Maria ordenó a los jenízaros que cesaran el fuego, y luego se comunicó por radio. Segundos más tarde, el yate azul apareció a toda máquina junto a la patrullera, redujo la velocidad y comenzó a empujar la proa de la patrullera. Bastaron unos pocos empujones para que la embarcación de los guardacostas comenzase a rozar y a golpear el costado del buque tanque. Sin potencia, la patrullera fue perdiendo impulso y se deslizó hacia atrás sin separarse del buque israelí.
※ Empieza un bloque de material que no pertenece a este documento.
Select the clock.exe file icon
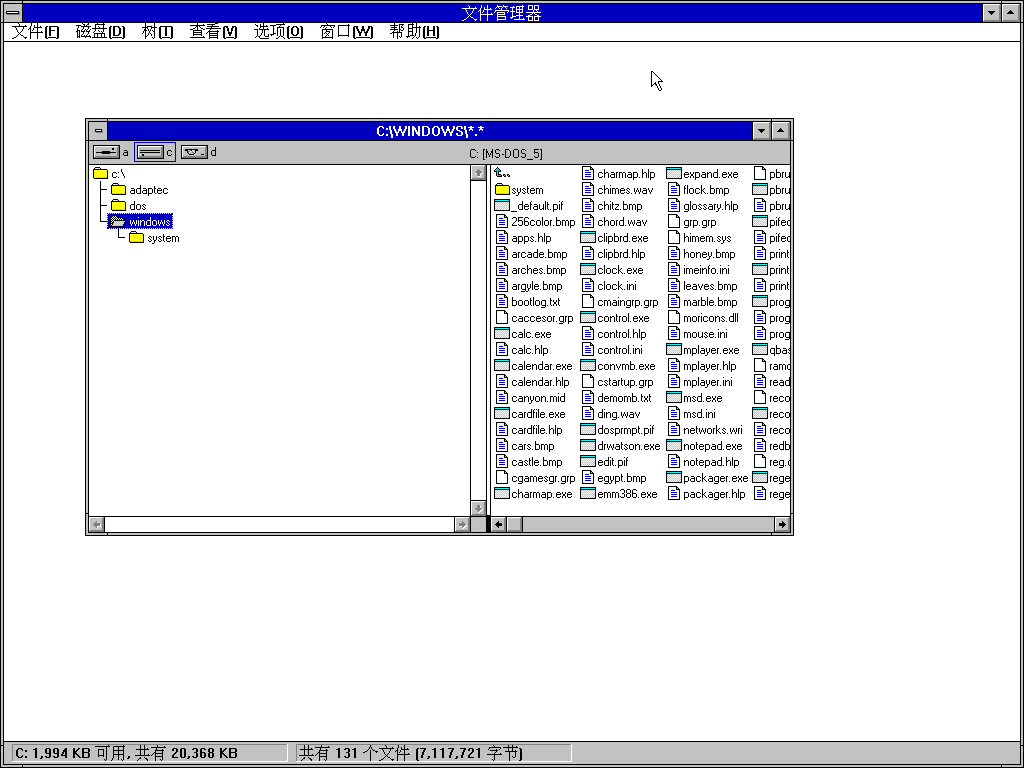The image size is (1024, 768). click(588, 270)
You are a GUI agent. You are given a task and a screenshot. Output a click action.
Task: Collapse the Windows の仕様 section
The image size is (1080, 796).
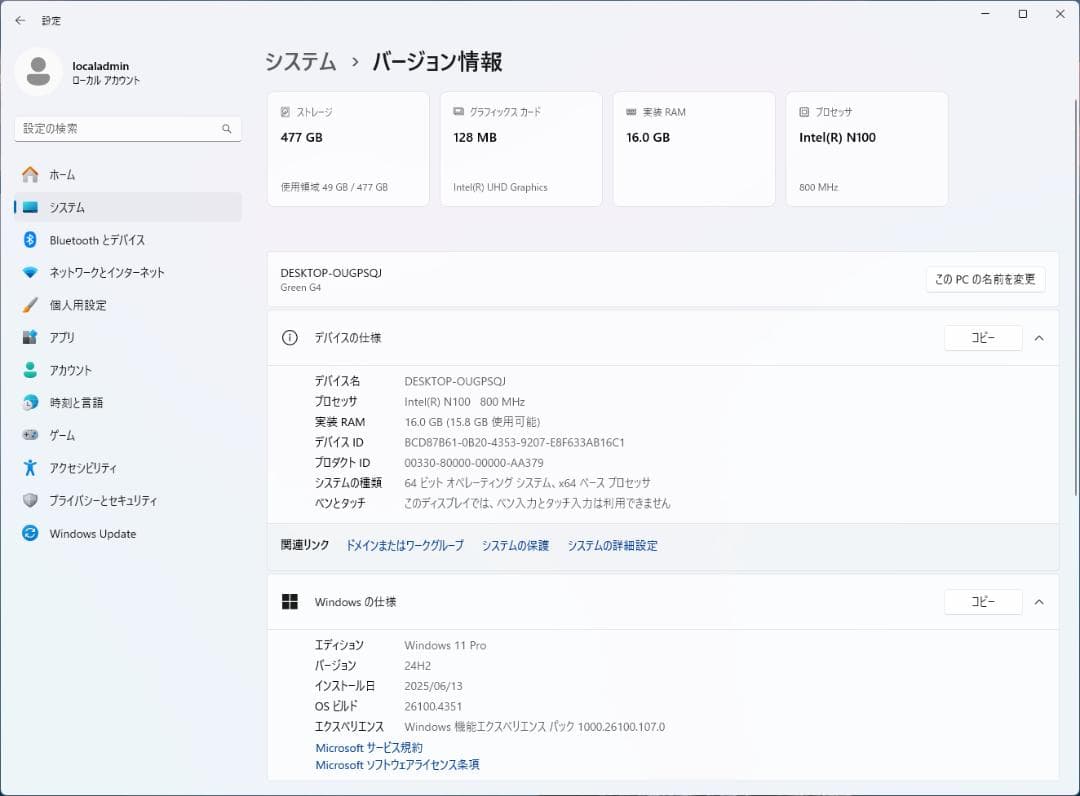tap(1038, 601)
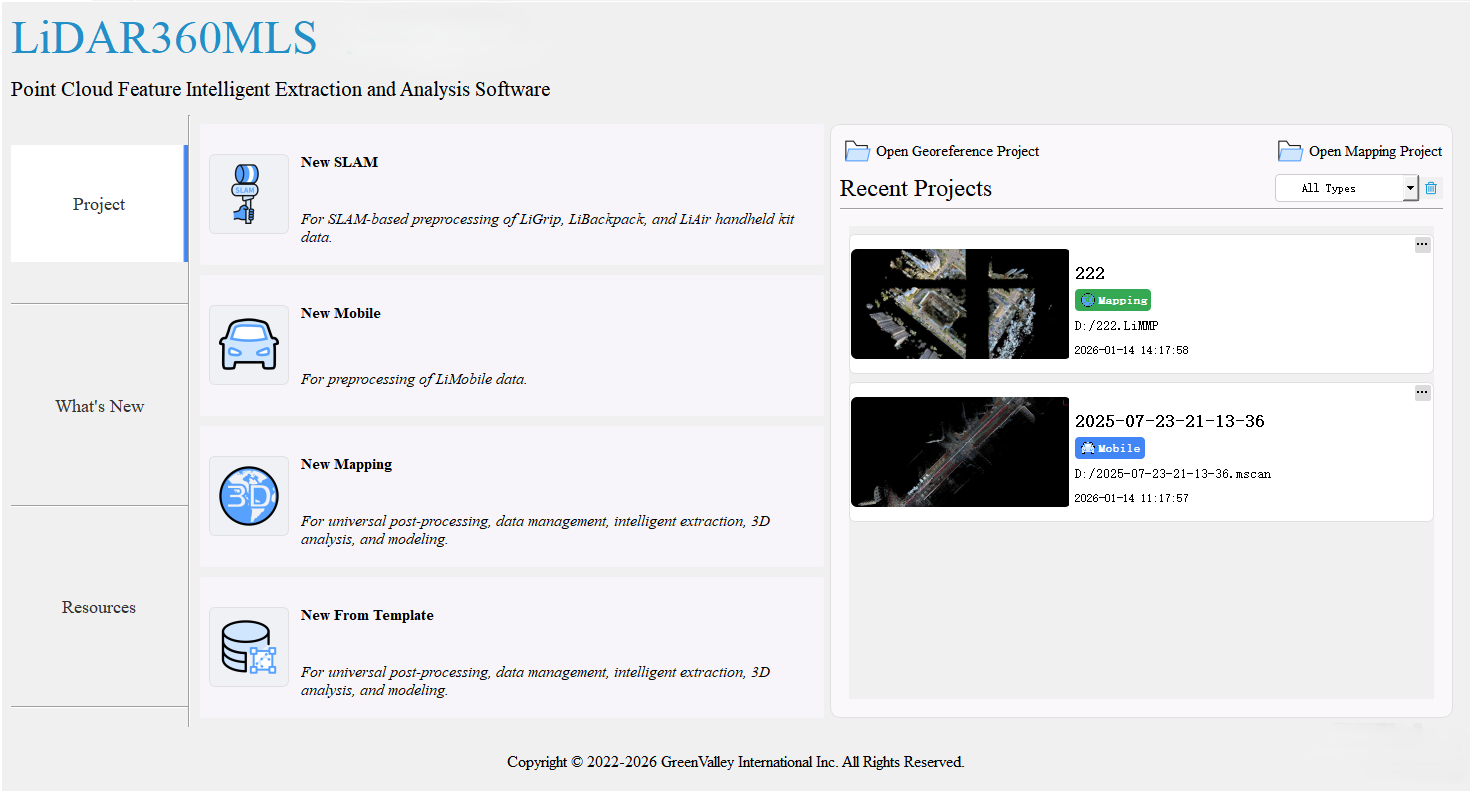Click the New From Template database icon
The height and width of the screenshot is (792, 1470).
click(x=248, y=647)
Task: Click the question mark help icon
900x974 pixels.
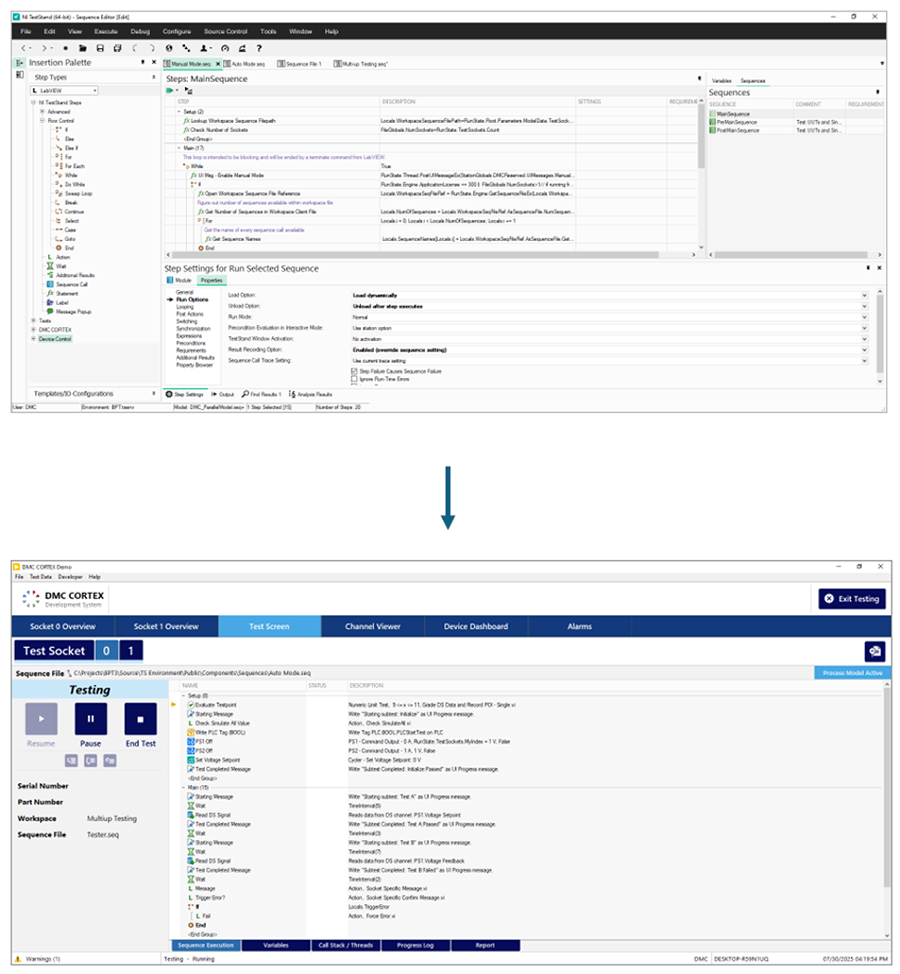Action: pyautogui.click(x=259, y=48)
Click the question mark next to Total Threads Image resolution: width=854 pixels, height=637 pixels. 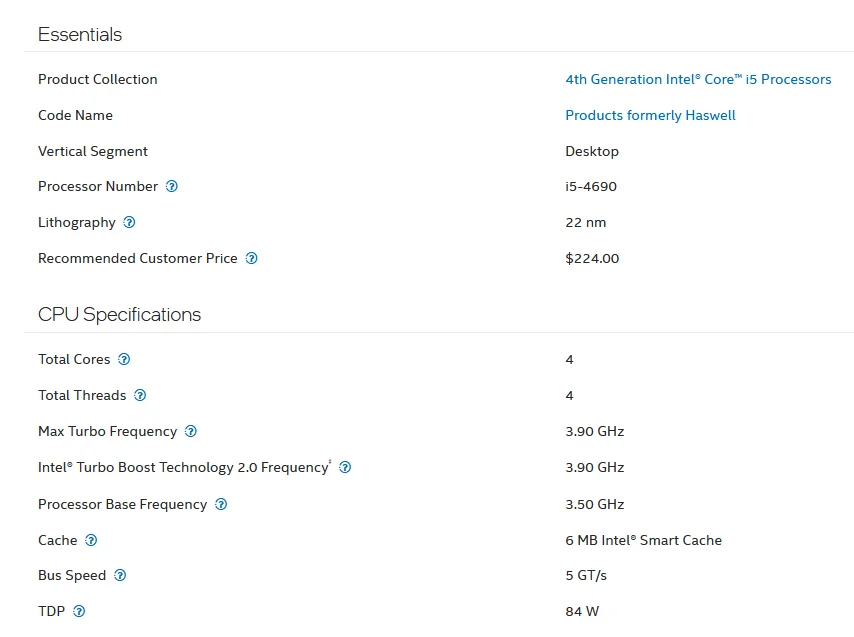tap(140, 395)
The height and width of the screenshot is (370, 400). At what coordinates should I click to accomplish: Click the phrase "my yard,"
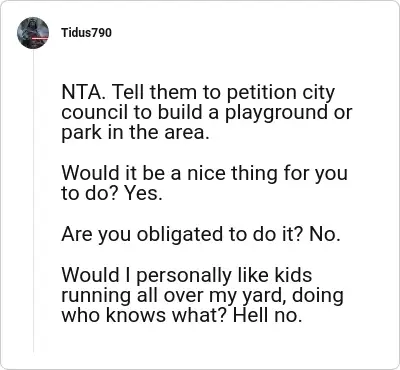click(248, 296)
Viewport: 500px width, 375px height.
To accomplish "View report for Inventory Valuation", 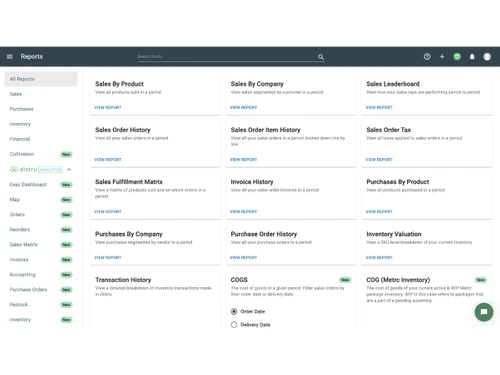I will pos(379,257).
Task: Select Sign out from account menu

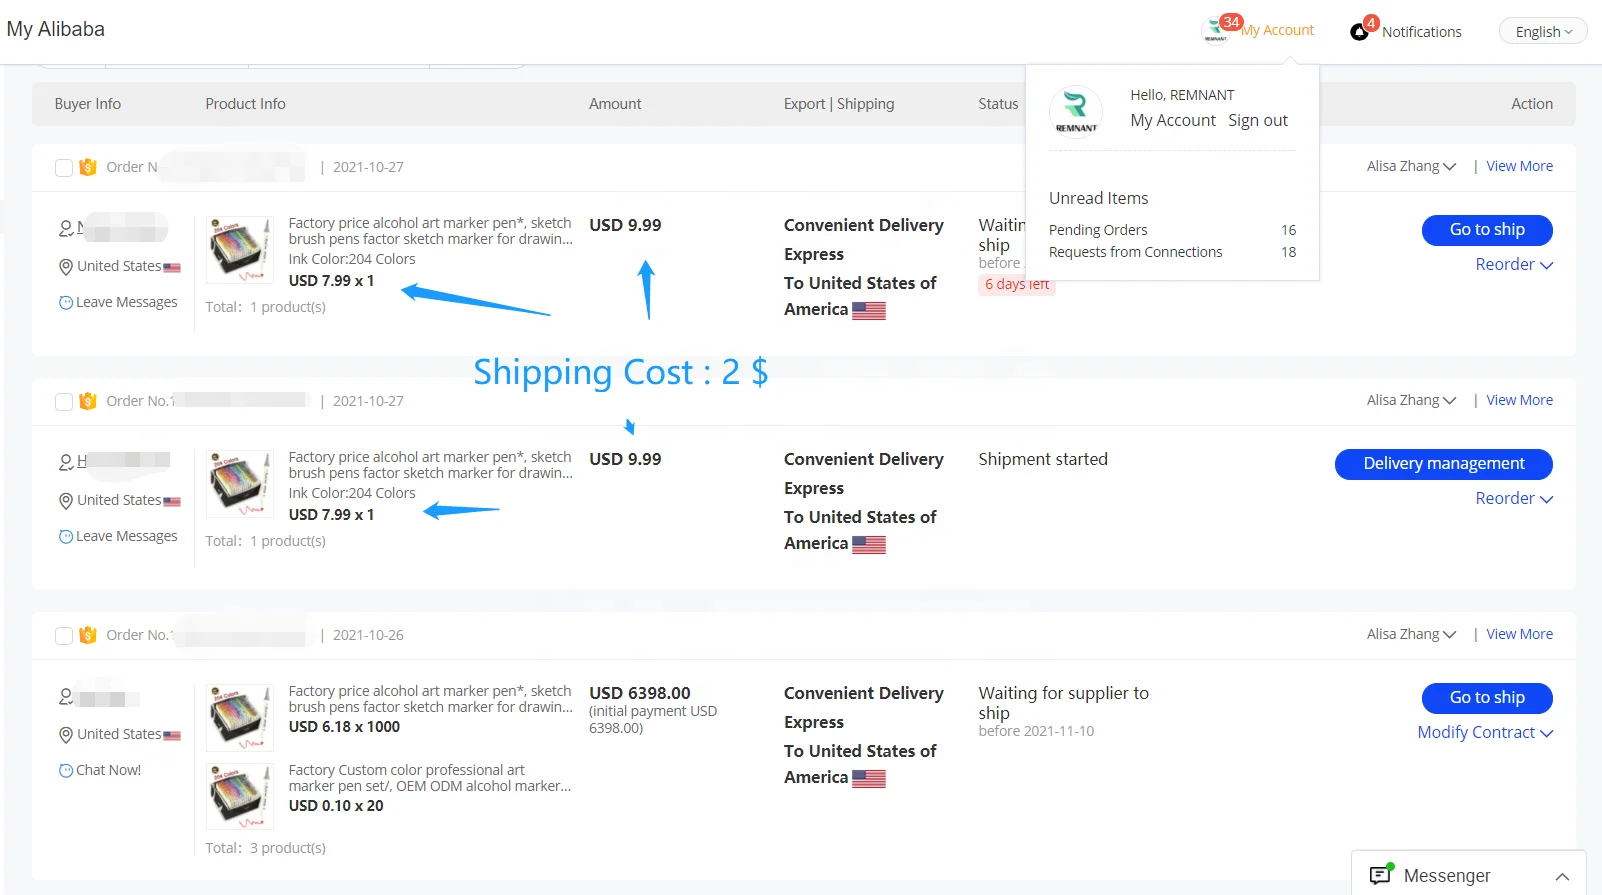Action: click(x=1258, y=121)
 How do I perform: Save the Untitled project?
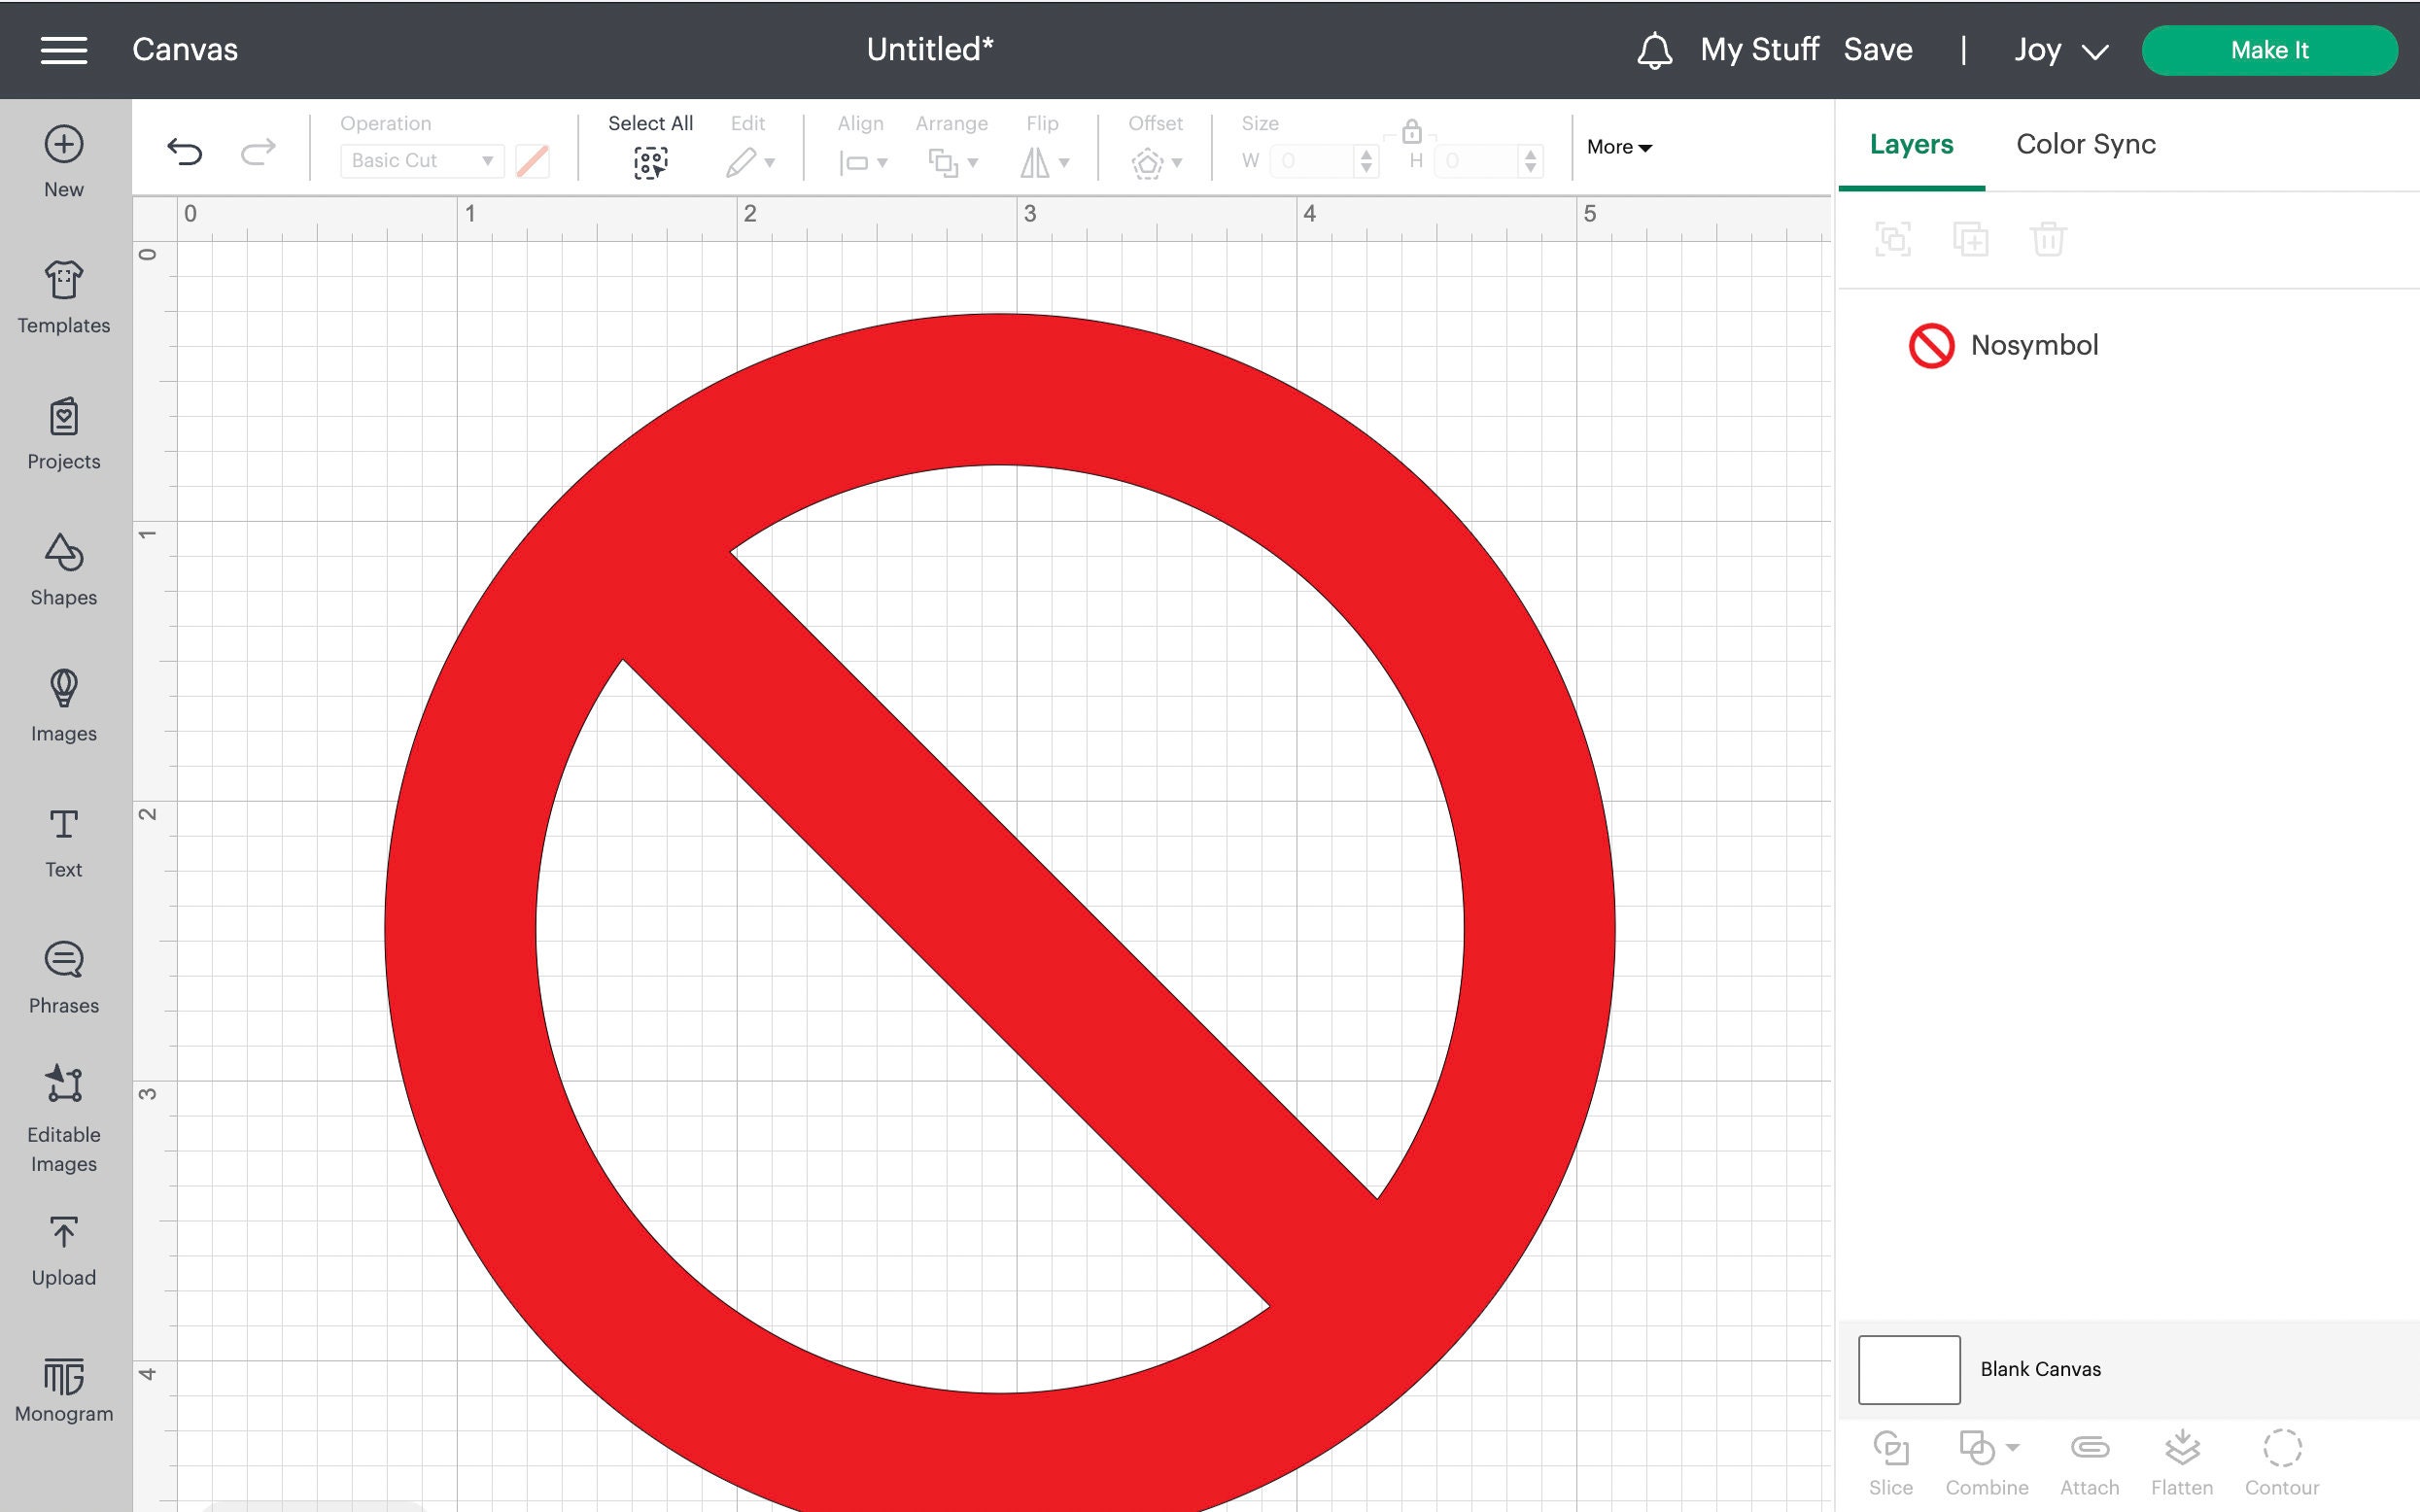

El yate continuó reduciendo la velocidad hasta situarse por delante de la patrullera, al tiempo que la mantenía prisionera contra el
Dayan
hasta que llegó a popa. Siempre en posición, el yate esperó hasta que la punta de la proa de la patrullera cruzó el espejo de popa, y a continuación lo embistió con toda su potencia. La patrullera viró a la izquierda y acabó atravesada en las aguas mansas de la popa del buque tanque. Un golpe sordo surgió de debajo de la superficie cuando la enorme hélice de bronce del
Dayan
golpeó el casco de la patrullera.

Con la cubierta llena de sangre y la superestructura envuelta en una columna de humo, la patrullera dio un bandazo y escoró hacia estribor. Solo unos cuantos gritos atravesaron la noche en el momento en que la proa se alzó en el aire; luego toda la embarcación se meció sobre la popa y desapareció bajo las olas como si nunca hubiese existido.

66

La fatiga física y mental comenzó a hacer mella en Pitt después de dos horas de navegación a máxima velocidad en la oscuridad. Habían viajado hasta más allá del centro del mar de Mármara, donde encontraron grandes olas que levantaban el
Bala
cada pocos segundos. En el asiento de atrás, Lazlo por fin había conseguido calmar su estómago, pero estaba cada vez más dolorido por el incesante golpeteo contra el casco del sumergible.

Se sintieron más animados cuando captaron las transmisiones de la patrullera de los guardacostas en el canal internacional de socorro.

—Creo que han llamado al
Dayan
—dijo Giordino al tiempo que subía el volumen de la radio VHF por encima del rugido de los motores del
Bala
.

Durante los minutos siguientes escucharon con atención; las repetidas llamadas al
Dayan
no eran respondidas. Luego la radio calló. Unos minutos más tarde, Giordino vio un pequeño destello blanco en el horizonte.